Nel caso di specie è incontestato che

l'insorgente non è titolare di un'azienda agricola. Risulta inoltre dagli atti

che la tenuta di cavalli presso la scuderia di cui al mappale n. 677 di Sementina

avviene per scopi sostanzialmente commerciali e di svago, ragione per la quale tale

attività non può essere considerata di natura prettamente agricola nel senso

sopra esposto del termine. Lo stesso ricorrente ha infatti chiaramente indicato

nel suo gravame che tale complesso viene sostanzialmente utilizzato per

l'esercizio dell'equitazione e serve ad ospitare una decina di cavalli, di cui

5.

di sua proprietà e i rimanenti di proprietà di terze persone che gli pagano le

spese di vitto e d'alloggio. Ne discende che la giostra, realizzata sulla

vicina part. n. 500 per le necessità dell'attività di scuderia, non può essere

considerata conforme alla funzione agricola prevista dal piano regolatore per

la zona di utilizzazione in cui è ubicata e come tale non può beneficiare di un

permesso ordinario ai sensi dell'art. 22 LPT.

3.

Si tratta quindi

di esaminare se tale opera possa conseguire di un permesso di costruzione

eccezionale giusta l'art. 24 LPT.

3.1

In deroga al principio della conformità

di zona, fuori delle zone edificabili possono essere eccezionalmente rilasciate

autorizzazioni per la costruzione o il cambiamento di destinazione di edifici o

impianti non conformi alla funzione prevista per la zona di utilizzazione, a

condizione che la loro destinazione esiga un'ubicazione fuori della zona

edificabile (lett. a) e che non vi si oppongano interessi preponderanti (lett.

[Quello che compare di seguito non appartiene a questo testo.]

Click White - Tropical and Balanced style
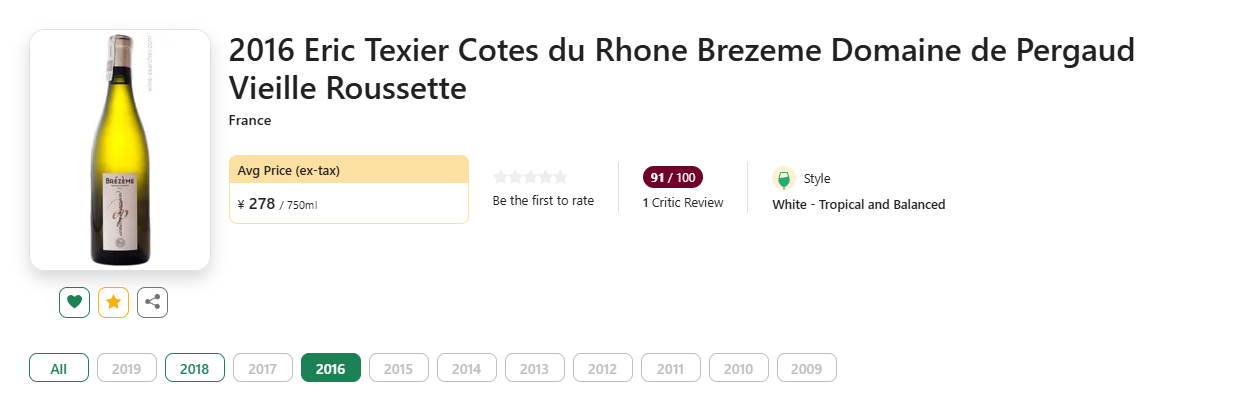Image resolution: width=1235 pixels, height=410 pixels. [x=859, y=205]
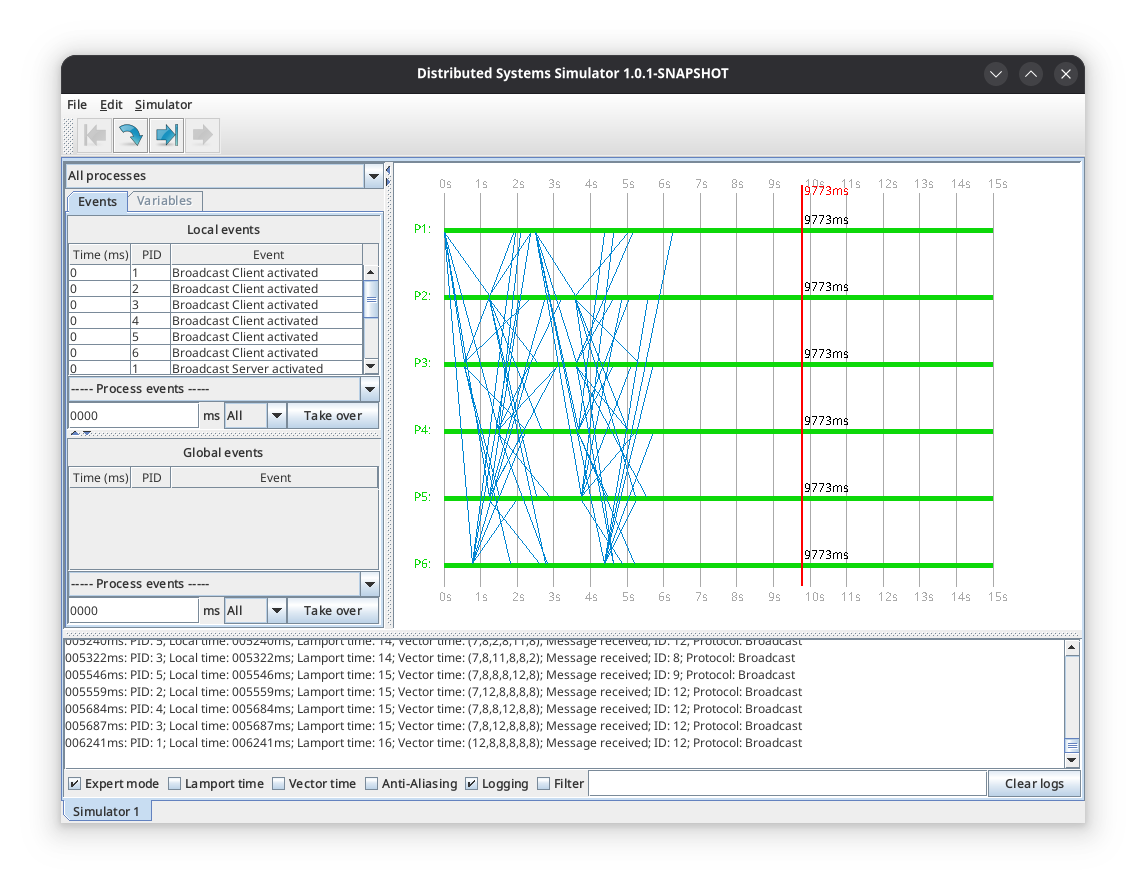Click the log panel scroll-up arrow
1146x890 pixels.
(1072, 648)
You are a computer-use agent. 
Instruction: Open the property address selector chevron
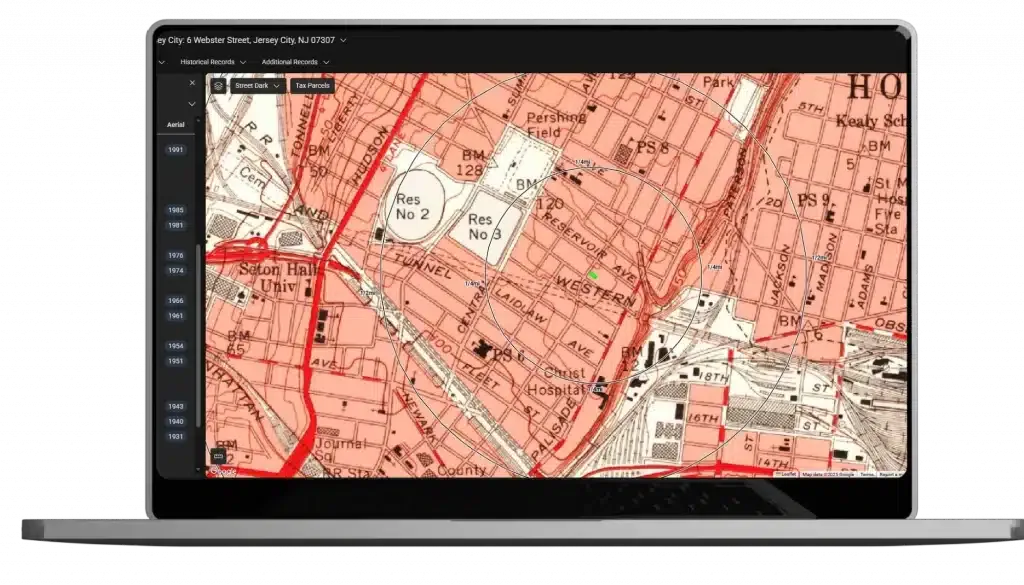point(343,40)
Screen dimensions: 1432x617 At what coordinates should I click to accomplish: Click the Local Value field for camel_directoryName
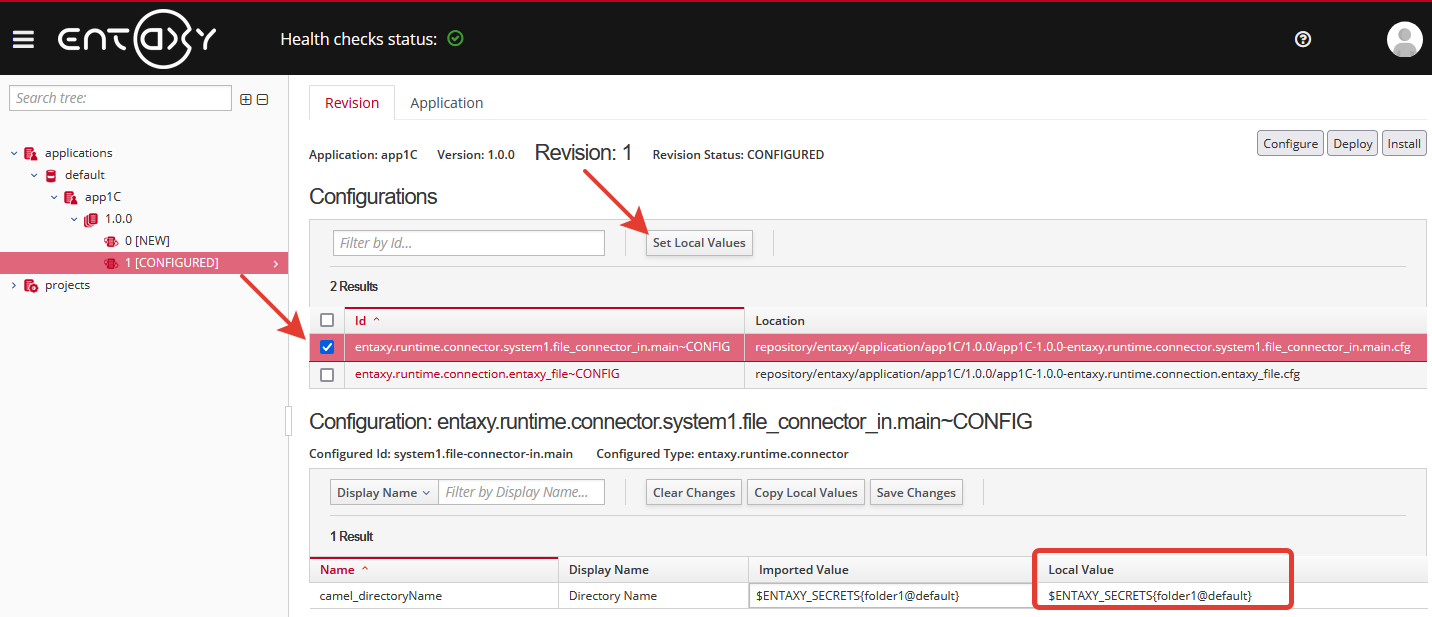(x=1162, y=596)
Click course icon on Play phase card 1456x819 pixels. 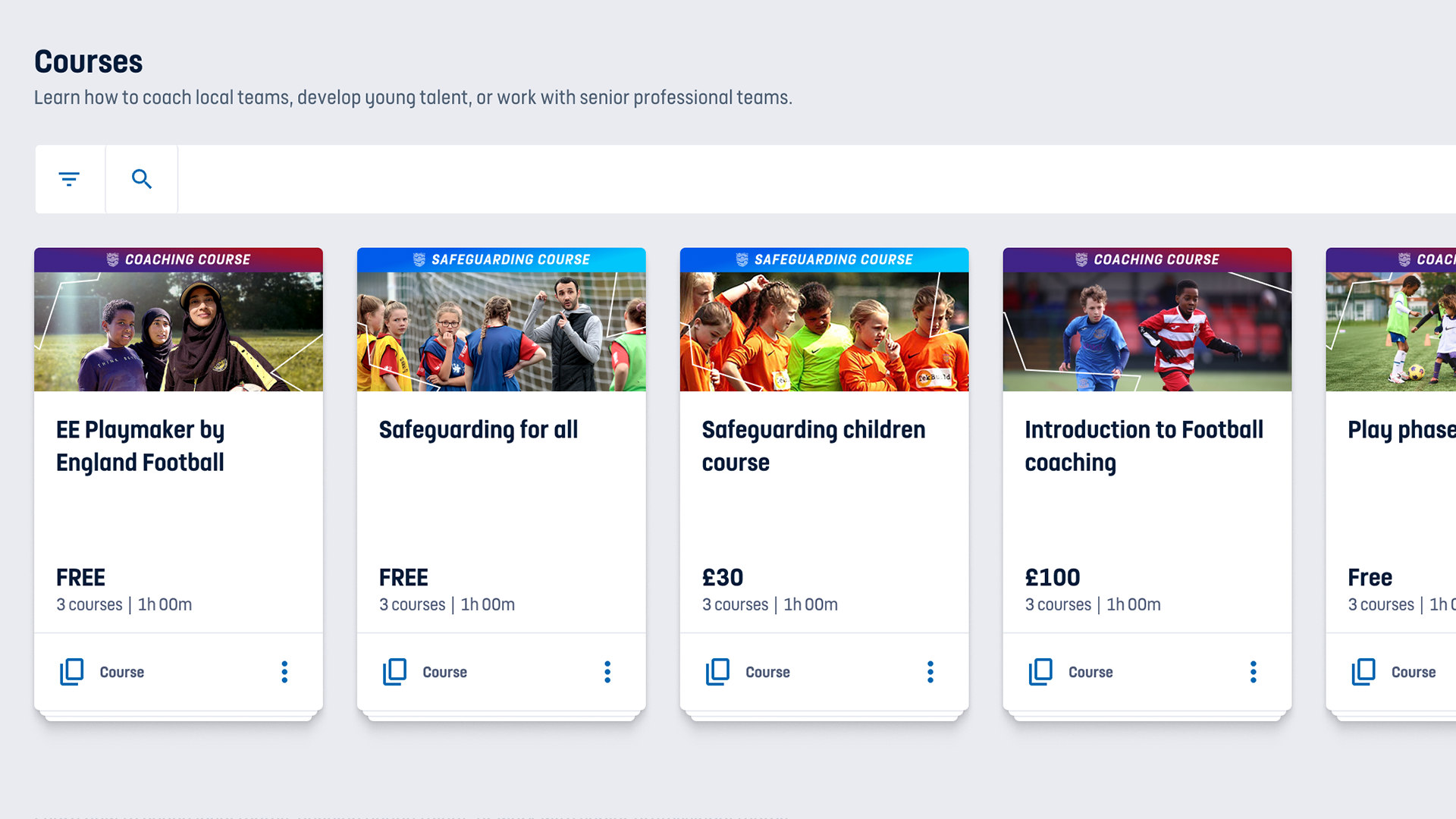(x=1363, y=672)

b). I due requisiti devono essere adempiuti cumulativamente (DTF 123 II 256

consid. 5; DTF 119 Ib 442 consid. 4a; DTF 118 Ib 17 consid. 2b).

Il requisito dell'ubicazione vincolata ha

carattere oggettivo e alla sua realizzazione devono essere poste esigenze

severe (Adelio Scolari,

Commentario, II. ed., Cadenazzo 1996, n. 530 seg.). Occorre infatti che sia

necessario realizzare l'edificio o l'impianto fuori dal territorio edificabile

per motivi d'ordine tecnico, inerenti all'esercizio o alla natura del terreno

(DTF 119 Ib 442, consid. 4a). Non sono sufficienti motivi finanziari, personali

o di comodità (DTF 124 II 252 consid. 4; Bernhard

Waldmann/Peter Hänni, Handkommentar Raumplanungsgesetz, Berna 2006, ad

art. 24 n. 8 segg.). Il vincolo può anche essere negativo, imposto cioè

dall'esclusione di ogni altra ubicazione in zona edificabile, in particolare

quando un edificio o impianto a causa delle immissioni generate non può essere

realizzato all’interno delle zone edificabili. Per prassi, il requisito di

ubicazione vincolata è generalmente escluso per la realizzazione

di scuderie, maneggi e altre opere analoghe nell'ambito della

tenuta di cavalli a titolo di hobby o a scopo commerciale da par-te di persone

che non esercitano la professione di agricoltore

(DTF 111 Ib 213 consid. 3; ZBl 1994 pag. 81 consid. 2d; STF 1A.26/ 2003 del 22

aprile 2003 consid. 5).

L'adempimento del secondo requisito di cui

all'art. 24 lett. b LPT presuppone l'assenza di interessi preponderanti che si

oppongano all'autorizzazione sollecitata. Il criterio che presiede alla valutazione

degli opposti interessi in gioco ruota attorno alle finalità ed ai principi

della pianificazione del territorio giusta gli art. 1 e 3 LPT (DTF 117 Ib 28

consid. 3; DTF 114 Ib 268 consid. 3b).

3.2

Nell'evenienza

concreta, dal profilo delle sue finalità, nulla impone di realizzare la

controversa opera fuori della zona edificabile. Tale scelta non è infatti dettata

da alcuna ragione oggettiva di ordine tecnico. Inoltre essa, essendo destinata come

detto ad essere utilizzata per la movimentazione di una decina di cavalli, non può

ancora essere considerata tale da generare delle immissioni che ne impediscano

la realizzazione all’interno delle zone edificabili, anche perché questo genere

di impianti possono, se del caso, trovare collocazione all'interno di

determinate zone speciali destinate ad ospitare infrastrutture sportive e per

il tempo libero. Nulla muta in proposito che l'attuale piano regolatore di

Sementina non contempli simili zone di utilizzazione (BVR 2006 444 e segg.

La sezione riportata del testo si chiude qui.